Exercise prompt: Set every entry down again exactly, omitting none.

(Stored data entries)
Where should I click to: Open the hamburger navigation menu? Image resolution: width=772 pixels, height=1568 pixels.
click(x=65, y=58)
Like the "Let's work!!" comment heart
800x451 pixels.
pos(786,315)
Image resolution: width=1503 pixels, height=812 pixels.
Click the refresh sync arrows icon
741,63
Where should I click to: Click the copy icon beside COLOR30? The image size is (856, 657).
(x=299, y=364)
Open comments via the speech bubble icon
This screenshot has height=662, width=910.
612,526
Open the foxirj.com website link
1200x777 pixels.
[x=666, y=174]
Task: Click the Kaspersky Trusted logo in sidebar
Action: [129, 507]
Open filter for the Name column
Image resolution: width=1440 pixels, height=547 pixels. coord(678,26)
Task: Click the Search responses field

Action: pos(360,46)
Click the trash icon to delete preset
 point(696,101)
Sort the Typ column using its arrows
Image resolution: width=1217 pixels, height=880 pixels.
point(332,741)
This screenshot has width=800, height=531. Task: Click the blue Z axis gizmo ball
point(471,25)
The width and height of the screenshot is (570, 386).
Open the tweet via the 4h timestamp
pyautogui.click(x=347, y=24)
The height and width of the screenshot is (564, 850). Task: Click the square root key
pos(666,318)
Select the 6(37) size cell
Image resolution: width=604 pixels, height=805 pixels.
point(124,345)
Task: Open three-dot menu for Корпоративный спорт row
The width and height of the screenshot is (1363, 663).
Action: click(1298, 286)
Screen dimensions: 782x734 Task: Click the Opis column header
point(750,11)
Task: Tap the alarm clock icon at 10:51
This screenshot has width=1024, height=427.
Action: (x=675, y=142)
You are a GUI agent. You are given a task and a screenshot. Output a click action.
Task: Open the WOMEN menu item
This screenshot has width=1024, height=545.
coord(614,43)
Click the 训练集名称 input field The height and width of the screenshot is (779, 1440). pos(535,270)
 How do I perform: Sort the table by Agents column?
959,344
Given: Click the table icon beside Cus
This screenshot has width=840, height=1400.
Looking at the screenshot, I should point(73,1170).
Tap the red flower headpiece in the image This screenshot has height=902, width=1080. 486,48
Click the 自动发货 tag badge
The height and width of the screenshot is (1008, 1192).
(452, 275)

Result for this task:
Where should I click to: Open the hamburger navigation menu? Image resolution: width=772 pixels, height=1568 pixels.
click(x=65, y=58)
Like the "Let's work!!" comment heart
800x451 pixels.
pos(786,315)
Image resolution: width=1503 pixels, height=812 pixels.
Click the refresh sync arrows icon
741,63
Where should I click to: Click the copy icon beside COLOR30? The image size is (856, 657).
(x=299, y=364)
Open comments via the speech bubble icon
This screenshot has height=662, width=910.
612,526
Open the foxirj.com website link
1200x777 pixels.
[x=666, y=174]
Task: Click the Kaspersky Trusted logo in sidebar
Action: [129, 507]
Open filter for the Name column
Image resolution: width=1440 pixels, height=547 pixels. coord(678,26)
Task: Click the Search responses field

Action: pos(360,46)
Click the trash icon to delete preset
 point(696,101)
Sort the Typ column using its arrows
Image resolution: width=1217 pixels, height=880 pixels.
point(332,741)
This screenshot has width=800, height=531. Task: Click the blue Z axis gizmo ball
point(471,25)
The width and height of the screenshot is (570, 386).
Open the tweet via the 4h timestamp
pyautogui.click(x=347, y=24)
The height and width of the screenshot is (564, 850). Task: Click the square root key
pos(666,318)
Select the 6(37) size cell
Image resolution: width=604 pixels, height=805 pixels.
point(124,345)
Task: Open three-dot menu for Корпоративный спорт row
The width and height of the screenshot is (1363, 663).
Action: click(1298, 286)
Screen dimensions: 782x734 Task: Click the Opis column header
point(750,11)
Task: Tap the alarm clock icon at 10:51
This screenshot has width=1024, height=427.
Action: (x=675, y=142)
You are a GUI agent. You are given a task and a screenshot. Output a click action.
Task: Open the WOMEN menu item
This screenshot has width=1024, height=545.
coord(614,43)
Click the 训练集名称 input field The height and width of the screenshot is (779, 1440). pos(535,270)
 How do I perform: Sort the table by Agents column?
959,344
Given: Click the table icon beside Cus
This screenshot has width=840, height=1400.
Looking at the screenshot, I should point(73,1170).
Tap the red flower headpiece in the image This screenshot has height=902, width=1080. 486,48
Click the 自动发货 tag badge
The height and width of the screenshot is (1008, 1192).
(452, 275)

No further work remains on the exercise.